A BALANCING ACT IN A DIVIDED WORLD
Fehér said Türkiye’s foreign policy reflects both pragmatism and ambition. “Every country that seeks economic growth realizes that the future lies in technology. Türkiye is no exception. But it must balance ambition with strategic caution,” he said.
He concluded by stressing that global power politics is entering an era defined not only by ideology but also by technological capacity. “China and Russia are advancing their own models of authoritarian governance. The West must respond not only militarily or diplomatically but through technological innovation and political unity,” Fehér said.
THE GRAND DEAL ILLUSION

Summarizing his position, Fehér reiterated that the U.S. cannot rely on diplomacy alone. “The idea of a grand deal with China is an illusion. The only viable path is to contain China’s rise and defend the existing international order. Negotiation without leverage leads nowhere,” he said.

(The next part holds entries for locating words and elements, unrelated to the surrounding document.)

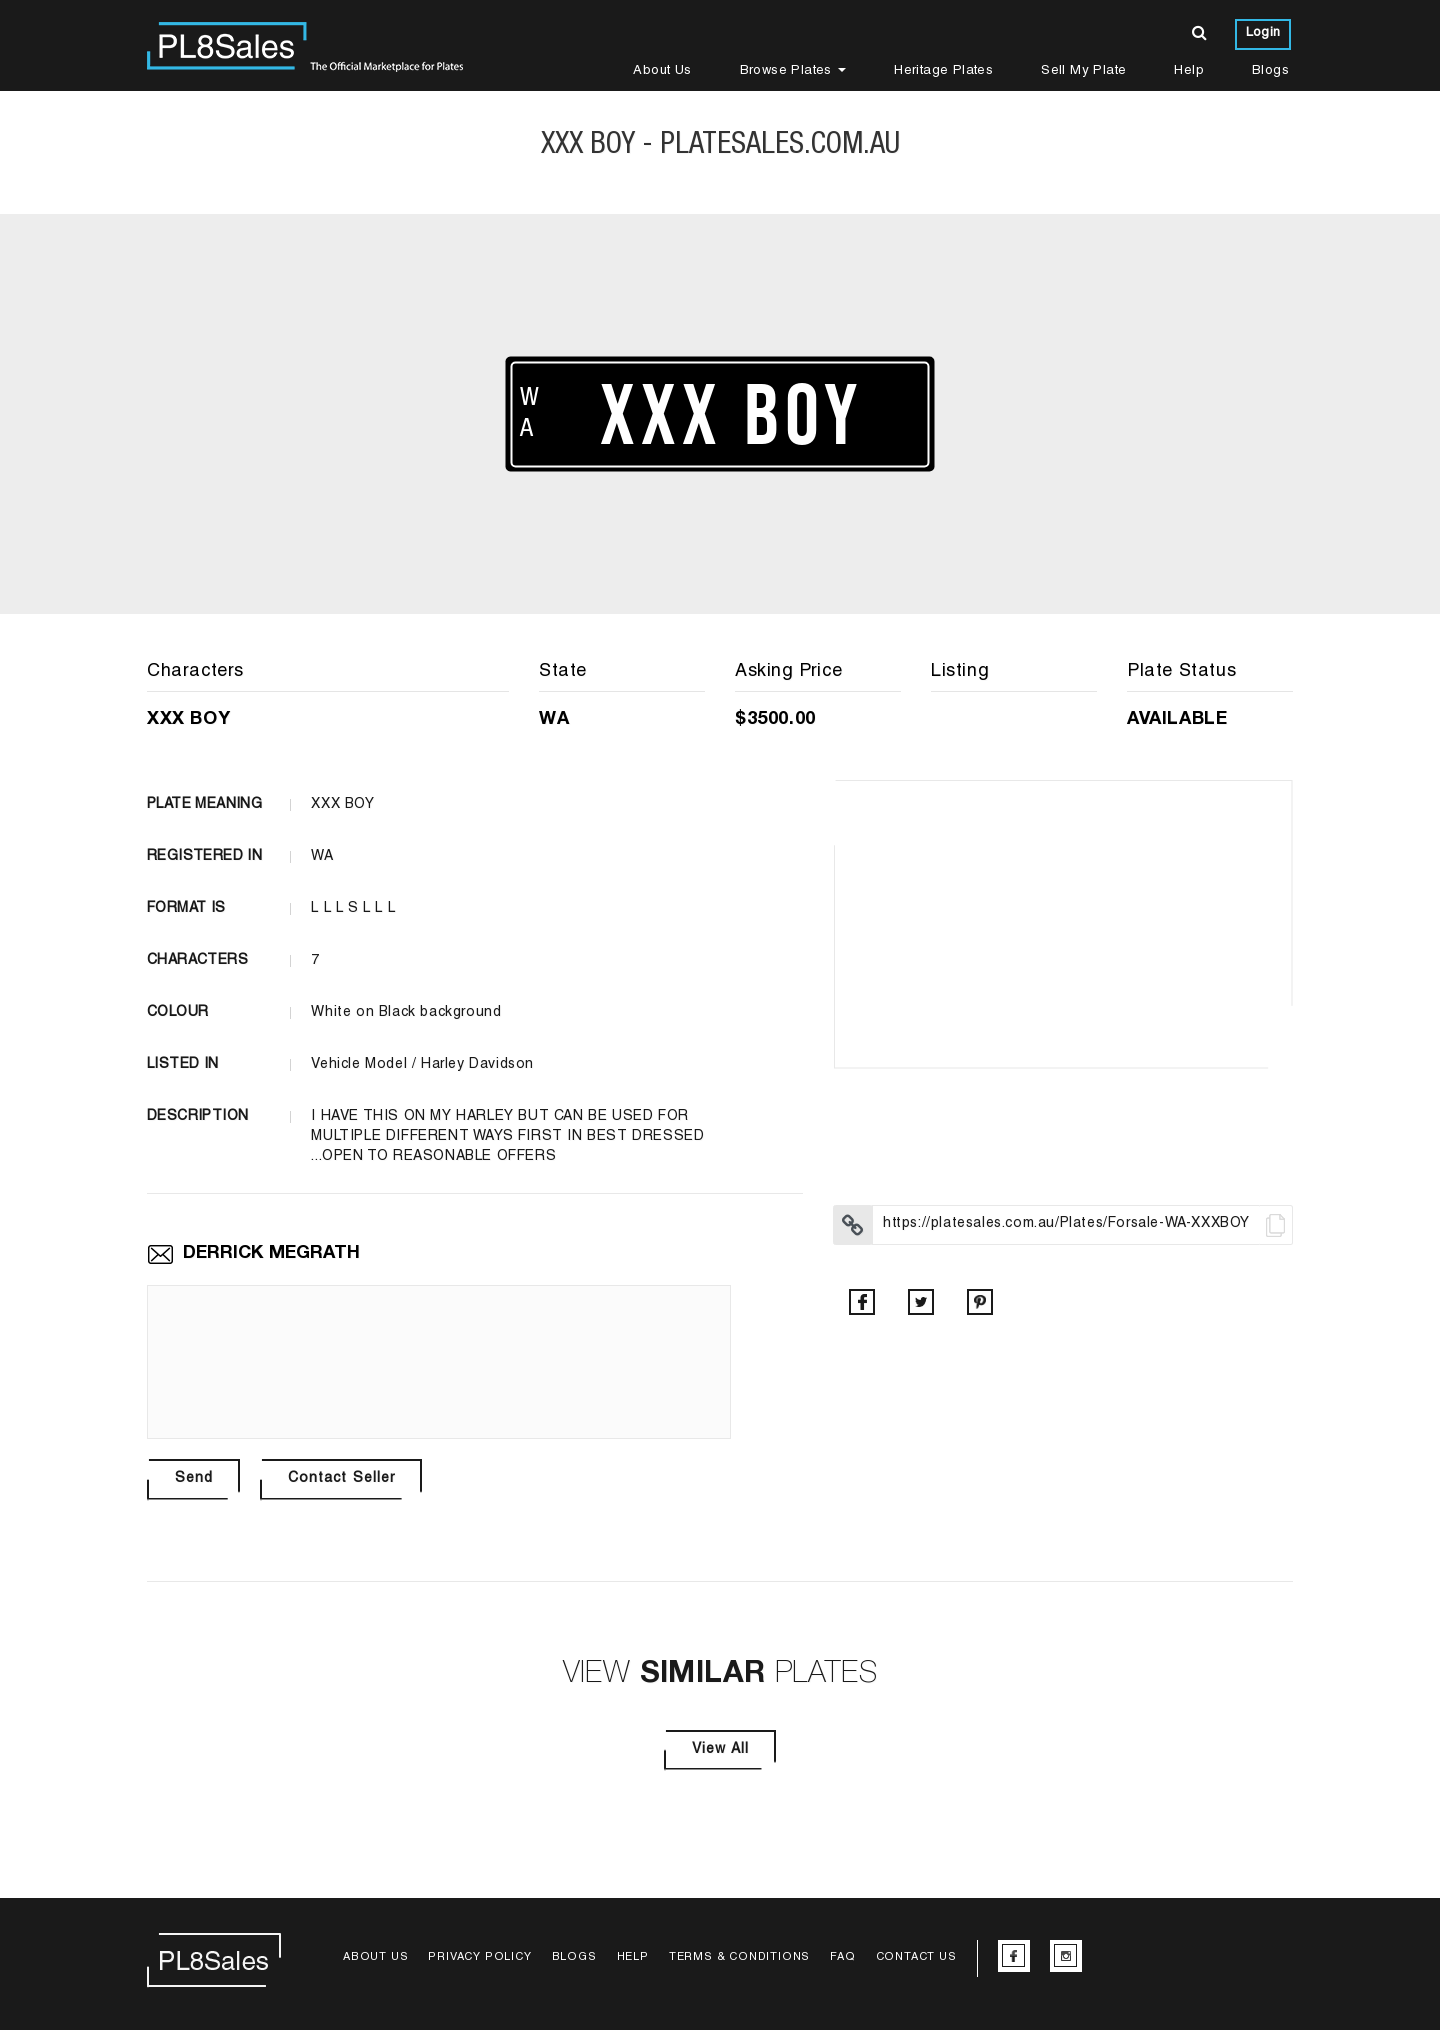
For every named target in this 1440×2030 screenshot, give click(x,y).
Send (194, 1479)
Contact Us (916, 1957)
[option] (1063, 924)
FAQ (842, 1957)
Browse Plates (793, 71)
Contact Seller (341, 1479)
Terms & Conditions (739, 1957)
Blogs (1270, 71)
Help (1189, 71)
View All (720, 1750)
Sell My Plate (1083, 71)
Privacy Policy (479, 1957)
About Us (662, 71)
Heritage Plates (943, 71)
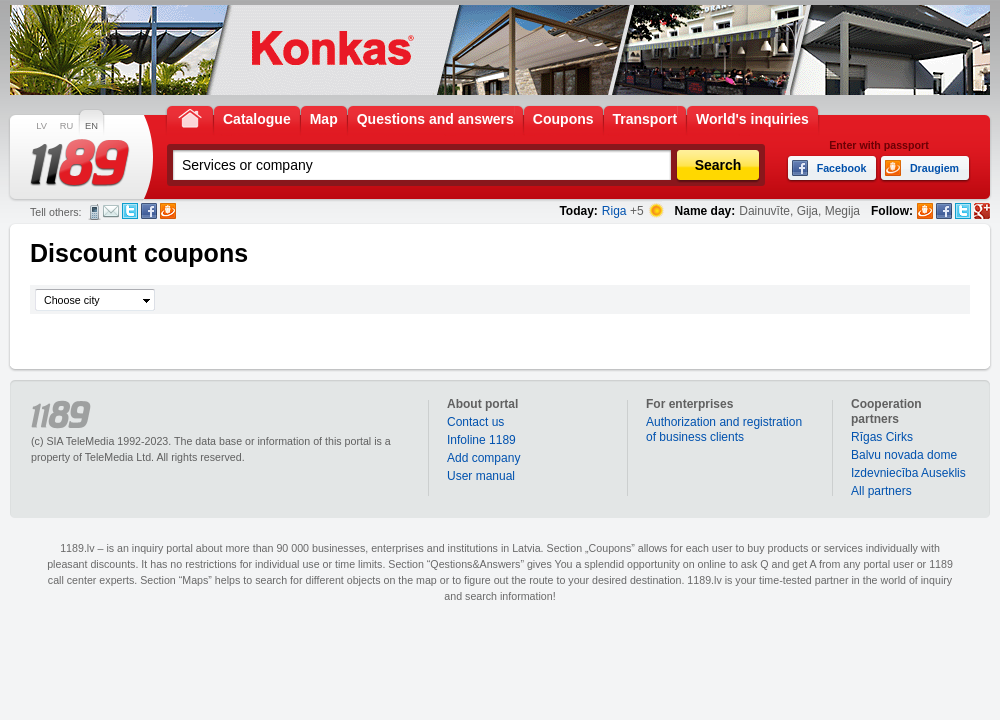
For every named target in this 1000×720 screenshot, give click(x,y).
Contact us (475, 422)
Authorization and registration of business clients (724, 429)
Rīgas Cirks (882, 437)
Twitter (130, 211)
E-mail (111, 211)
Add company (483, 458)
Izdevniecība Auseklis (908, 473)
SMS (94, 212)
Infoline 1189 (481, 440)
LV (41, 126)
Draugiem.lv (168, 211)
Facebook (149, 211)
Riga (614, 211)
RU (66, 126)
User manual (481, 476)
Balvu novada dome (904, 455)
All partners (881, 491)
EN (91, 126)
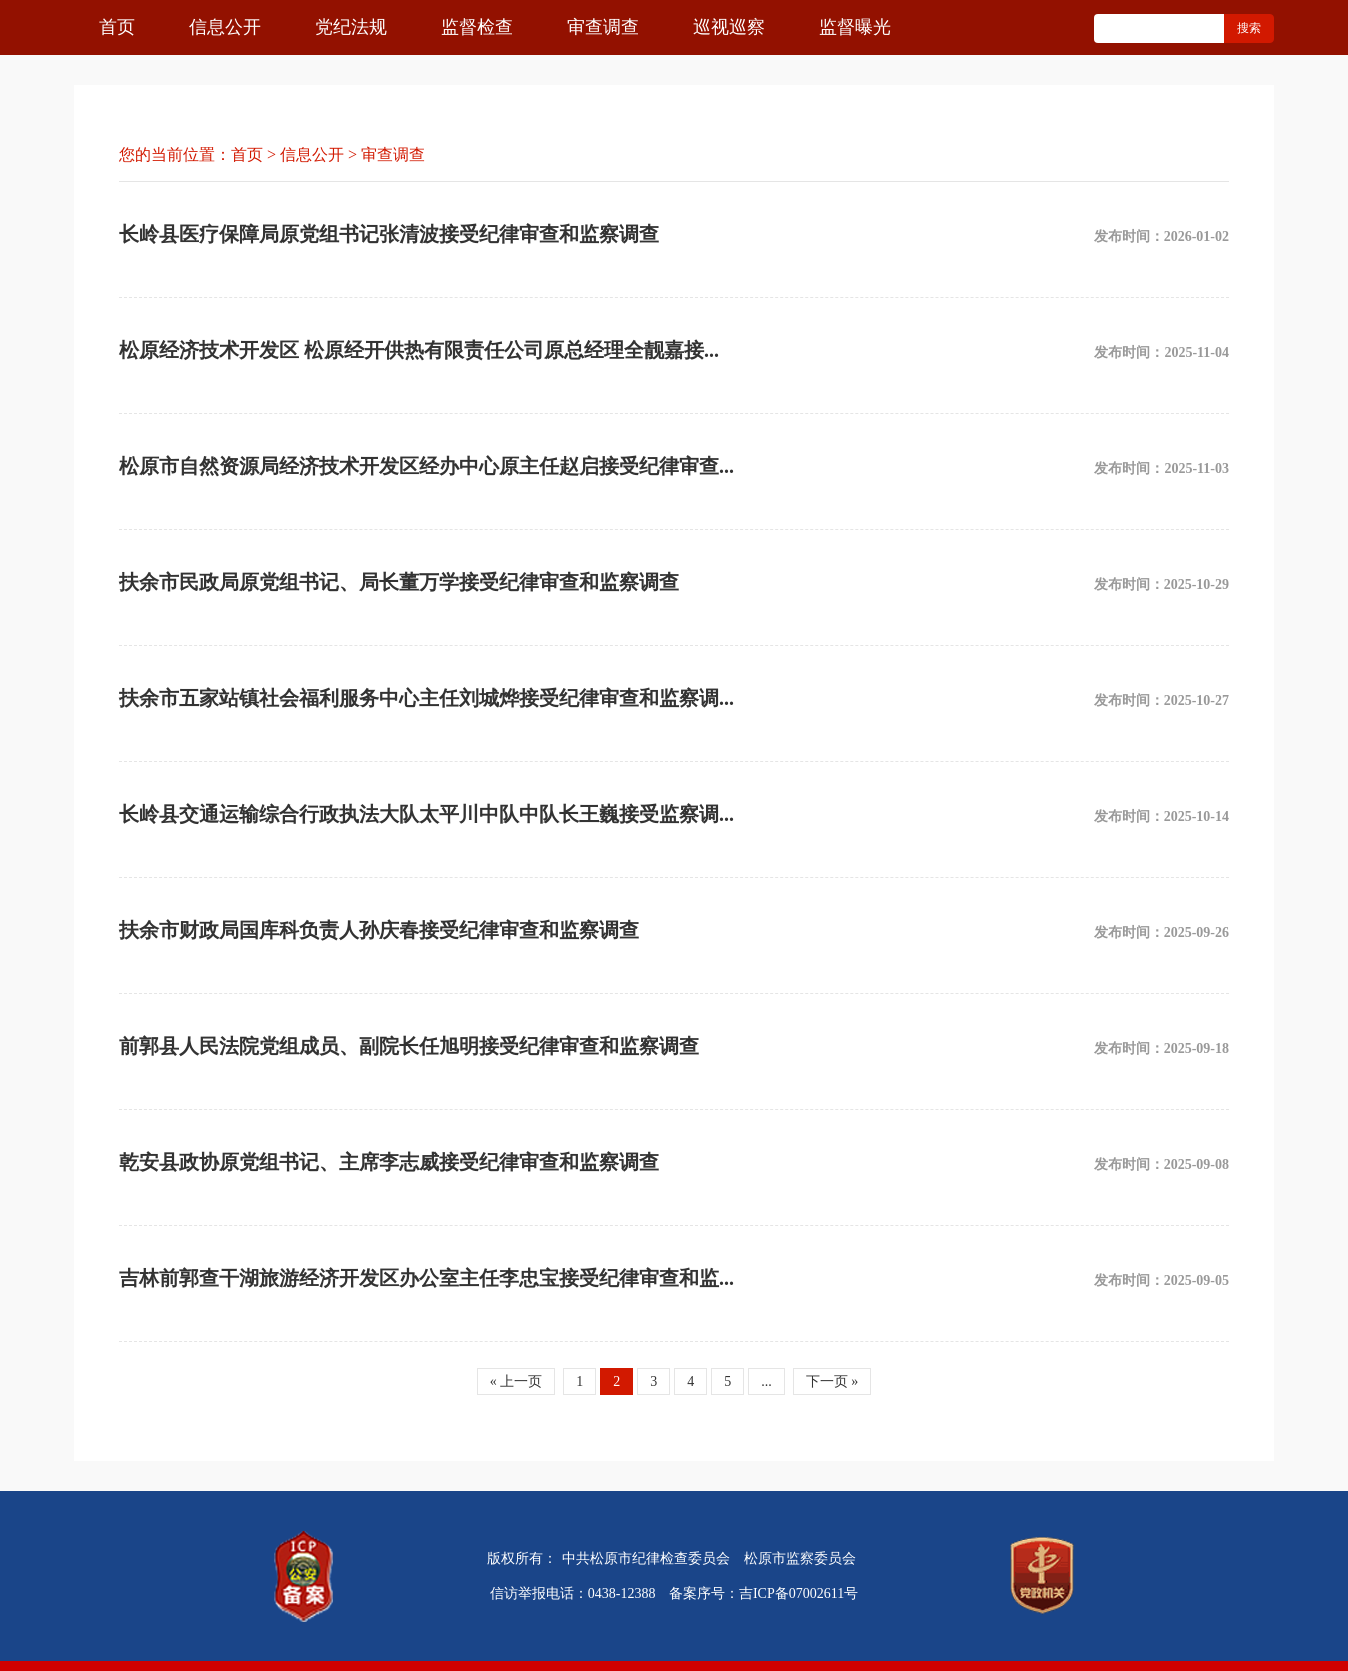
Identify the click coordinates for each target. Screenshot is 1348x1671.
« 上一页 (516, 1381)
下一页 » (832, 1381)
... (766, 1381)
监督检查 (477, 27)
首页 (117, 27)
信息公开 (225, 27)
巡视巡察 (729, 27)
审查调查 (603, 27)
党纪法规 (351, 27)
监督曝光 (855, 27)
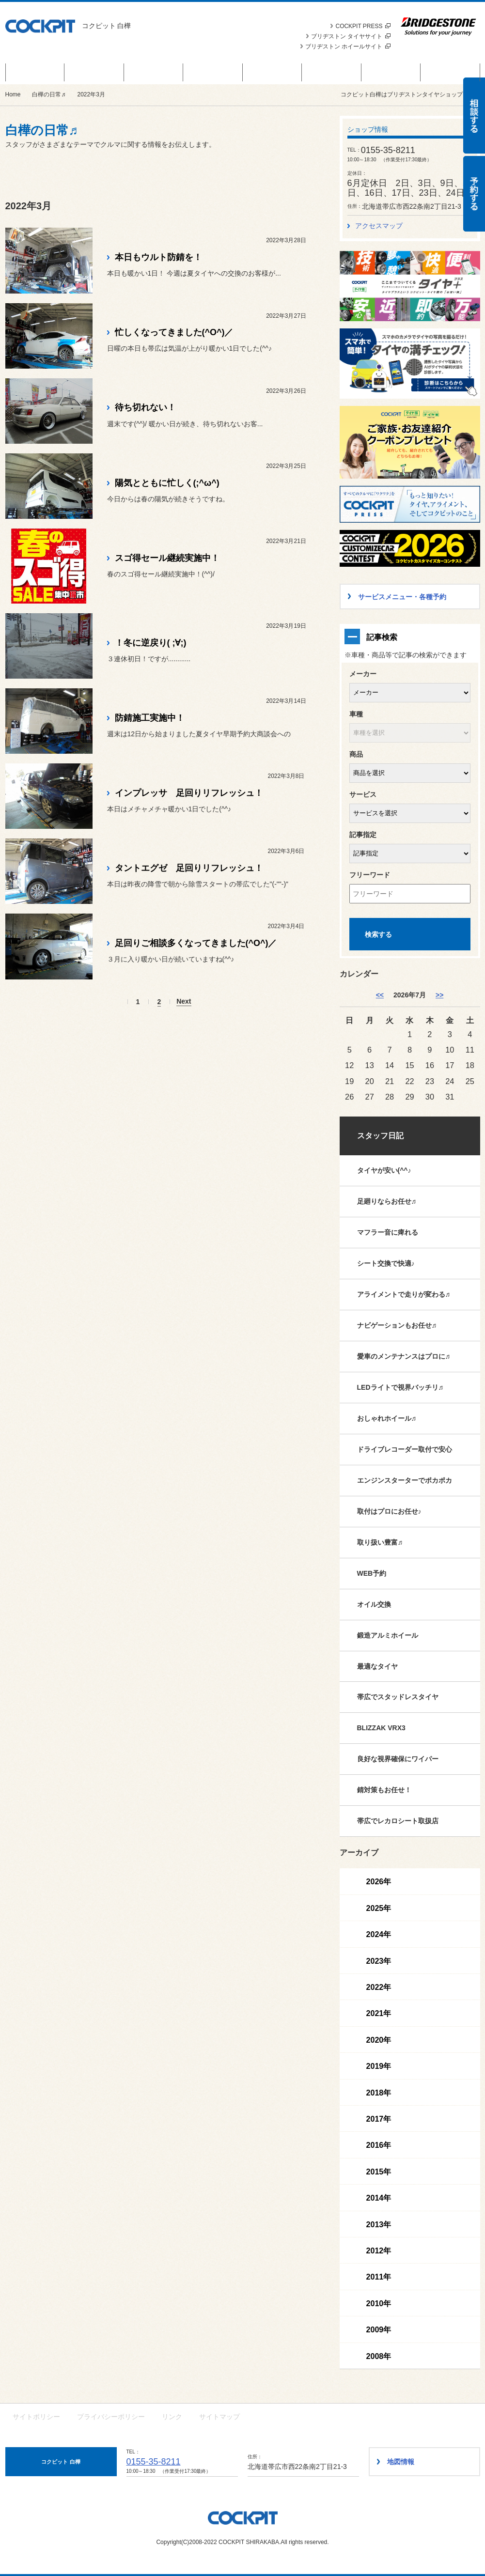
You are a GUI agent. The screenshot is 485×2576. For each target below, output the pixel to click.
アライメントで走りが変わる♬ (404, 1294)
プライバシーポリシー (111, 2417)
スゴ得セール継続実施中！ (167, 558)
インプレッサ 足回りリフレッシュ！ (189, 793)
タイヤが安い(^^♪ (384, 1170)
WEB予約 (372, 1573)
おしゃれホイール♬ (387, 1418)
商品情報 (94, 72)
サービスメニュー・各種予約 (213, 72)
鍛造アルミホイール (387, 1635)
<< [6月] (380, 995)
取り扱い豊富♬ (380, 1542)
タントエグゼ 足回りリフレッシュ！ (189, 868)
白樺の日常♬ (331, 72)
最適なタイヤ (377, 1666)
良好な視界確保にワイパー (397, 1759)
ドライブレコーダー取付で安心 (404, 1449)
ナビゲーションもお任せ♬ (397, 1325)
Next (183, 1001)
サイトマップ (219, 2417)
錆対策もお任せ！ (384, 1790)
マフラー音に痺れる (387, 1232)
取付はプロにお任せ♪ (389, 1511)
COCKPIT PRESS (362, 26)
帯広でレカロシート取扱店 (397, 1821)
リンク (172, 2417)
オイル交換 (374, 1604)
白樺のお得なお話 (35, 72)
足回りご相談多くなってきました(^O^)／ (196, 943)
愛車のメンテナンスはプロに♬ (404, 1356)
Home (13, 94)
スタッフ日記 (380, 1136)
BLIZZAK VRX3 (381, 1728)
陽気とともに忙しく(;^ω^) (167, 483)
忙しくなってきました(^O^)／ (174, 332)
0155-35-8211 (153, 2462)
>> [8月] (439, 995)
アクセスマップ (379, 226)
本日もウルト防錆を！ (158, 257)
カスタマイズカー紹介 (272, 72)
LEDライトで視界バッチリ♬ (400, 1387)
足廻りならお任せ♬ (387, 1201)
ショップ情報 (450, 72)
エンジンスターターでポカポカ (404, 1480)
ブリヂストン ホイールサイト (347, 46)
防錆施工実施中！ (150, 718)
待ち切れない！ (145, 407)
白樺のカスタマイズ (391, 72)
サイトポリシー (36, 2417)
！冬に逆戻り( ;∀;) (151, 643)
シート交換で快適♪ (386, 1263)
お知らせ (153, 72)
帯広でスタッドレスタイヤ (397, 1697)
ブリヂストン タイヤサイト (350, 36)
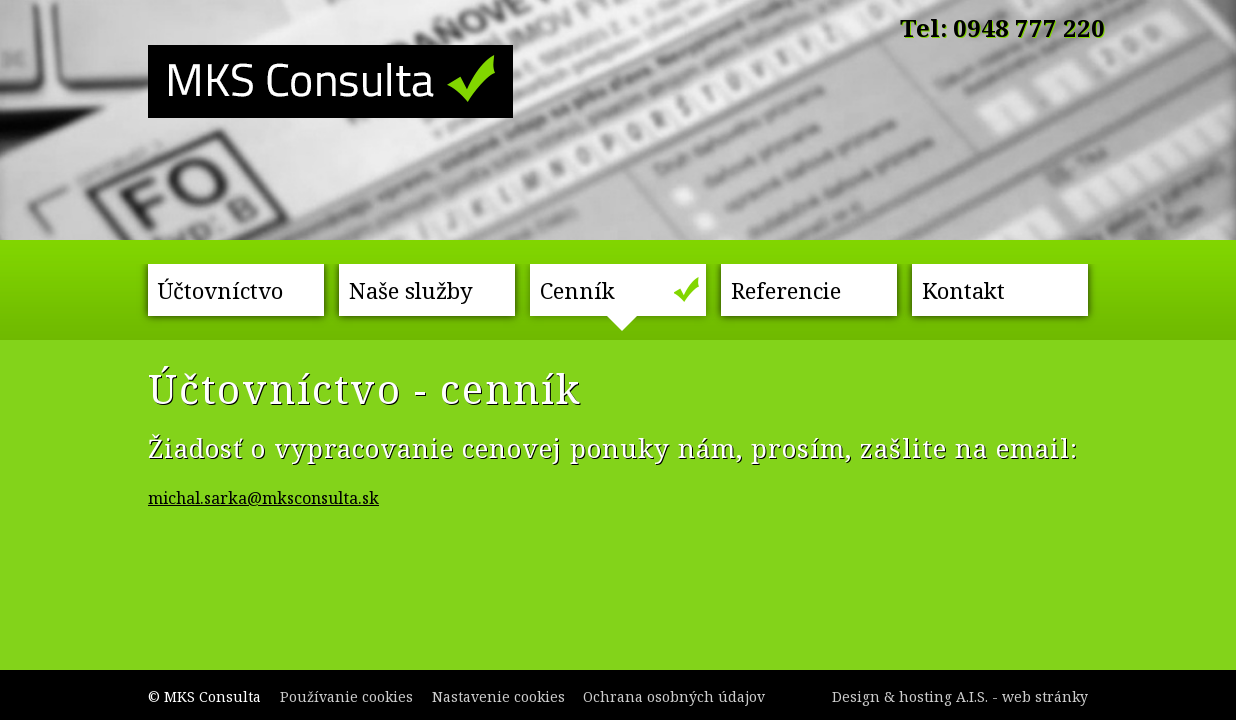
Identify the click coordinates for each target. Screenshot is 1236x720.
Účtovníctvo (220, 290)
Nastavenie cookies (498, 696)
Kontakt (963, 290)
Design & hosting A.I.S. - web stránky (960, 696)
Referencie (786, 290)
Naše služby (411, 290)
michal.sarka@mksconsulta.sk (263, 498)
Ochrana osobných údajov (674, 696)
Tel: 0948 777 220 (1002, 27)
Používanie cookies (346, 696)
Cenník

He believes that the next phase of global politics will depend on whether the United States and its allies can sustain unity in the face of authoritarian revisionism. His project at the Atlantic Council explores EU policies on China and the prospects for closer transatlantic coordination. “The competition with China is not just about trade or technology; it is about values, systems, and the future of the international order. Allied cooperation is key to winning this competition,” he concluded.
Fehér emphasized that China’s long-term strategy is not limited to economic or military rivalry but represents a systemic ambition to reshape the foundations of global governance. He warned that Beijing’s deepening partnership with Russia reflects a deliberate project to replace the U.S.-led order. “Only unity and strength among democracies,” he said, “can prevent the rise of an alternative authoritarian world order led by China.”